La rentrée scolaire 2025-2026 a été officiellement lancée ce lundi, 1er septembre de l'année en cours, sur toute l'étendue de la république dont la province éducationnelle Sud-Unangi II basée à Zongo. Le constat dressé par votre rédaction est tout autre : une reprise timide, marquée par des classes clairsemées et des effectifs très faibles, même aux écoles publiques.
Lors de ronde effectuée par Focus Actualité dans les établissements scolaires, une réalité frappante s’impose :
Si certains enseignants ont bel et bien répondu présents, les élèves, quant à eux, sont presque absents. Des salles de classe vides ou tantôt moins de cinq élèves à compter, assis sur leurs bancs.
Une rentrée qui ressemble davantage à une formalité qu’à une véritable reprise des cours.
Pourtant, du côté des autorités éducatives, le discours se veut rassurant. L’inspection provinciale provinciale parle d’une rentrée effective, officiellement lancée au complexe scolaire Arbre de Vie, une école privée à Zongo, avant la descente sur d’autres milieux éducatifs.
Gratuité de l’enseignement confrontéee à la pauvreté des parents
Depuis plusieurs années, le gouvernement congolais brandit la gratuité de l’enseignement primaire comme un acquis majeur. Sur le terrain, cette politique se heurte à une autre réalité : la pauvreté des familles. De nombreux parents, faute de moyens, n’ont pas pu préparer leurs enfants pour cette rentrée.
Au-delà des frais officiels supprimés, subsistent encore des charges des uniformes, et fournitures scolaires, parfois des diverses contributions. Les insuffisances des parents sont defois perçues comme barrières qui empêchent les enfants de reprendre effectivement le chemin de l’école, malgré la gratuité brandite.
Une rentrée qui soulève des controverses
Dès lors, les préavis de boycott des cours et la grève en gestation sont prévisibles dans le chef des plateformes syndicales des enseignants, surtout dans les écoles du territoire de Kungu, des tels mouvements qui sevissent souvent à la veille de rentrée. Les enseignants veulent à tout prix voir l'amélioration de leurs conditions socio-salariales, est-ce la gouvernement ne peut toujours pas pallier à cet engrenage ?

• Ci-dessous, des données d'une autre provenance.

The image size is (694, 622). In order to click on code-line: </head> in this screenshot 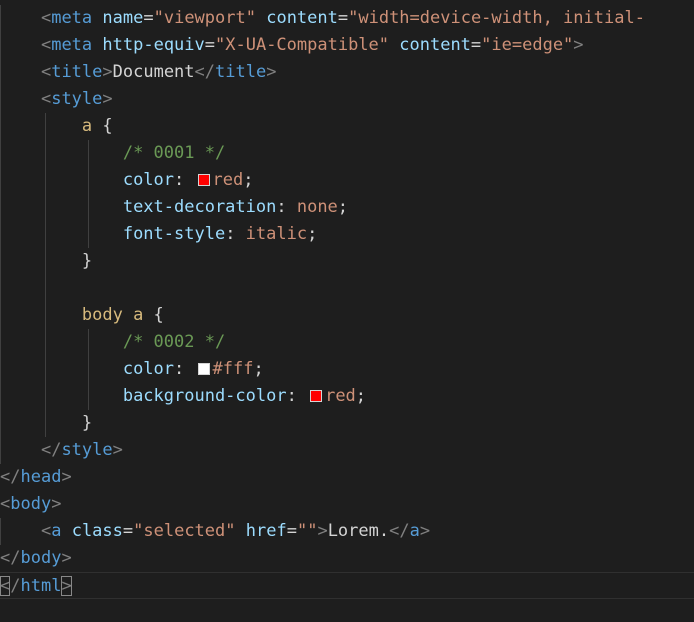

Une prise en charge qui suscite des questionnements au sein de la population : que vaut une rentrée scolaire « effective » si les salles de classe restent vides ? Comment célébrer la gratuité si, en pratique, elle ne garantit pas la présence des élèves dans les écoles publiques ?
Cette rentrée timide dans la province éducationnelle Sud-Ubangi 2 met en lumière les limites de la politique éducative actuelle et interpelle les autorités de tous les niveaux afin de s'y impliquer. Tant que les obstacles structurels ne seront pas levés, chaque rentrée scolaire risque de n’être qu’un rituel administratif, bien loin de l’idéal d’une éducation accessible et inclusive pour tous les enfants congolais.